Görevler ve alıştırmalar:
#1 Büyük Kurtarıcı'yı anan yazıdaki "Oysa dünyada ölümüyle ölümsüzlüğü tescilleyen tek adam o." cümlesini İngilizceye çevirin.
#2 Büyük Kurtarıcı'yı anan yazıya göre Büyük Kurtarıcı'nın ölümünün üzerinden kaç yıl geçmiştir?
#3 Büyük Kurtarıcı'yı anan yazıyı son cümlesinden sonra sürdürün.

Gösterilen metin:
******
ERDOĞAN AKSU YAZDI; BÜYÜK KURTARICI'YA SAYGIYLA...
Kim ne der diye durum kollayıp yan çizeceklerden değiliz. Hele de yakın tarihin hiç bir döneminde yankilere ve yerli işbirlikçi yamaklarına yancı olmadık. Olmayız. Çünkü biz onları denize dökenler yolcusuyuz. Tarihsel yolculukta tek kurtarıcı bilir ve adını idam sehpasında bile korkmadan söyleriz...
Büyük Kurtarıcıyı yakalandığı hastalığın pençesinden kurtarmayışın üzerinden tam 80 yıl geçmiş. Bir ömür. Neredeyse Büyük Kurtarıcının hastalandığı yaştayım. Elli küsur yıl. Büyük Nutuk'unda yer verdiği anıların, genç yaşlı millete nasihatların son yıllarda birebir haklı çıktığını da gördüm. O yüzden ben de ağır ağır hastalanmaktayım. Ve çepeçevre saran hastalığa karşı her On Kasım saat dokuzu beş geçe yastayım.
Yani artık bazı siyah beyaz, kötü kara filmlerin sonunu değiştirme vaktinin geldiği andayım. Hardayım. Nasıl ki yüz yıl önce hurdaya, hastaya dönmüş memlekette filmin sonu bir avuç vatansever öncülüğünde birlik beraberlikle değiştirildi, işte o imandayım.
Dahiyane bir liderlik hikayesinin tarihe çekildiği gibi. Yine çekilecek. O inancın izindeyim...
Lakin Büyük Kurtarıcı son yıllarda dahice oyunlarla yok sayılıyor. Onsuz, duasız hutbeler. Anma gününde ucundan köşesinden hatırlamalar. Kurucu değerlere iftiralar. Büyük kurtarıcı ve Kurucuya asılsız atıflar. Bunlar hangi pespaye politikaların eseridir. Niçin böyle provokasyonlara projektör tutulur. Ve koca millet niçin sessiz kalır. Hiç fikir beyan etmez. İşte asıl hastalık nedenleri bunlar.
Oysa dünyada ölümüyle ölümsüzlüğü tescilleyen tek adam o. Bu kadarını asla hak etmediği haksızlığa uğrayan da. Açtığı yolda, devrimci yolda yürünmeyebilir. Anlarız. Ancak yüz yıla yakın her 10 Kasım saat 9'u 5 geçe sirenler acı acı çalarken 'keşke Yunan kazansaydı' denilmese. Bu temenni hangi hasta kafanın ürünüdür sorgulayanı yok. Büyük kurtarıcı olmasa olur muyduk acaba? Aslında soru da bu yanıtı da.
******
Veri listesi:
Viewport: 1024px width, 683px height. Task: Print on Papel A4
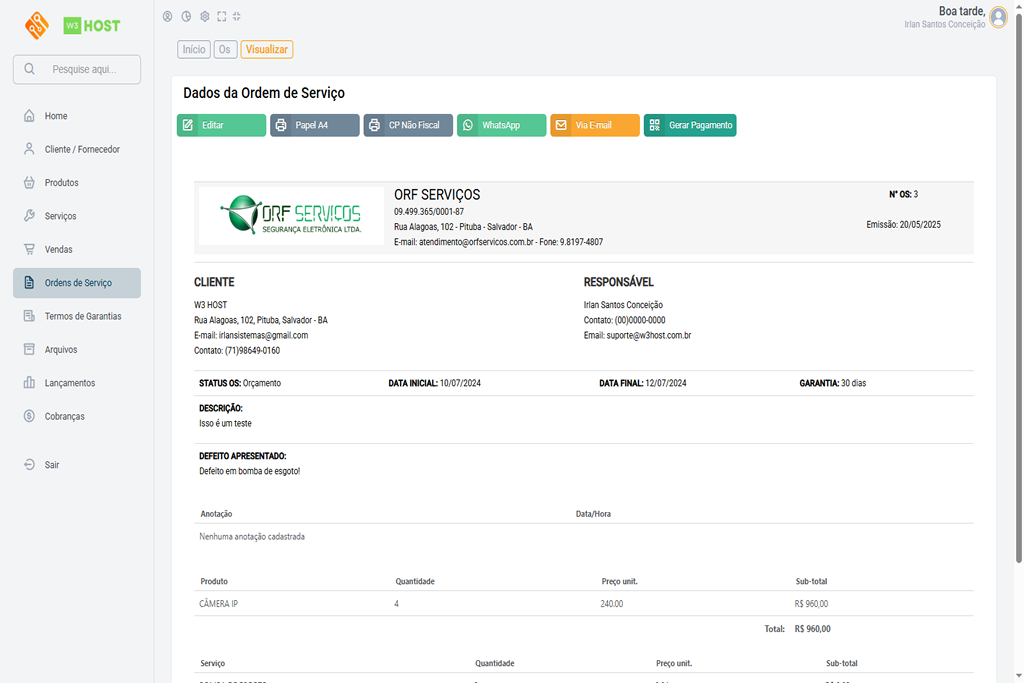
******
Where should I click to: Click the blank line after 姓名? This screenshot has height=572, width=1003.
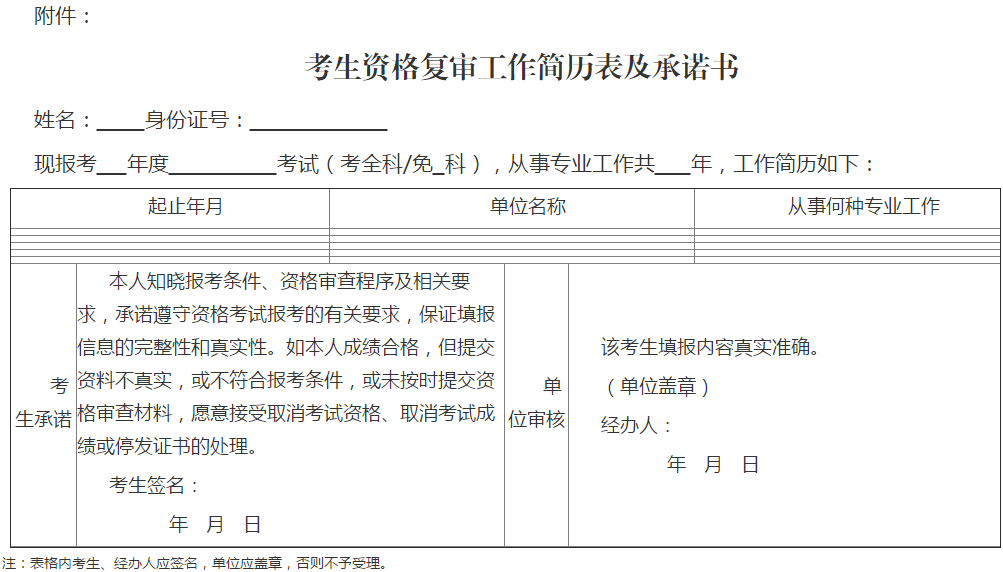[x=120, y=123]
******
Görev yanıtları:
#1 Yet he is the only man in the world who sealed his immortality with his death.

#2 Tam 80 yıl.

#3
O yüzden artık bir çok konuda Büyük Kurtarıcı ile aynı kafadayım. Nüanslar var arada. Gösterdiği hedefe durmadan yürümeye ant içenler sustuğu için de en soldayım. Sevgi saygıdan gayrı silahı, yazdıklarından gayrı kurşunu olmayan asker nöbetindeyim. Gayretindeyim. Seninle öldük bizimle yaşayacaksın diyenlerdenim...
Çünkü o; "Efendiler, Avrupa'nın ilerlemesine, yükselmesine ve medenileşmesine karşılık Türkiye tersine gerilemiş ve düşüş vadisine yuvarlanmıştır. Artık vaziyeti düzeltmek için Avrupa'dan nasihat almak, işleri onların emellerine göre yapmak, onlardan ders almak gibi zihniyetler belirmiştir. Halbuki hangi İstiklal vardır ki ecnebilerin nasihatleriyle, planlarıyla, yükselebilsin. Tarih böyle bir hadiseyi kaydetmemiştir..." diyebilendir.
İşte tarihi böyle, aynen Büyük Kurtarıcı gibi anlayanlardanım. Büyük Kurtarıcı'nın yüz yıl önce memleketi yakalandığı hastalıktan kurtardığı antiemperyalist reçeteye hala inananlardanım.
Büyük Kurtarıcı öyleydi böyleydi diyerek bu millet için yaptıklarını unutanlarla yarım asır yaşadım. Onlara inat unutmadım. Onların inadına eserlerin ve adın yaşayacak, yaşatılacak safındayım.
İşte onun için her on Kasım saat dokuzu beş geçe bu gerçeği anlamayanlara bir kez daha anlatmak için saygı ile karşısındayım.
Rahat uyu Büyük Kurtarıcı. Biz uyumayacağız. Çünkü kurtarılmayı bekleyen bir emanet var. Memleket var...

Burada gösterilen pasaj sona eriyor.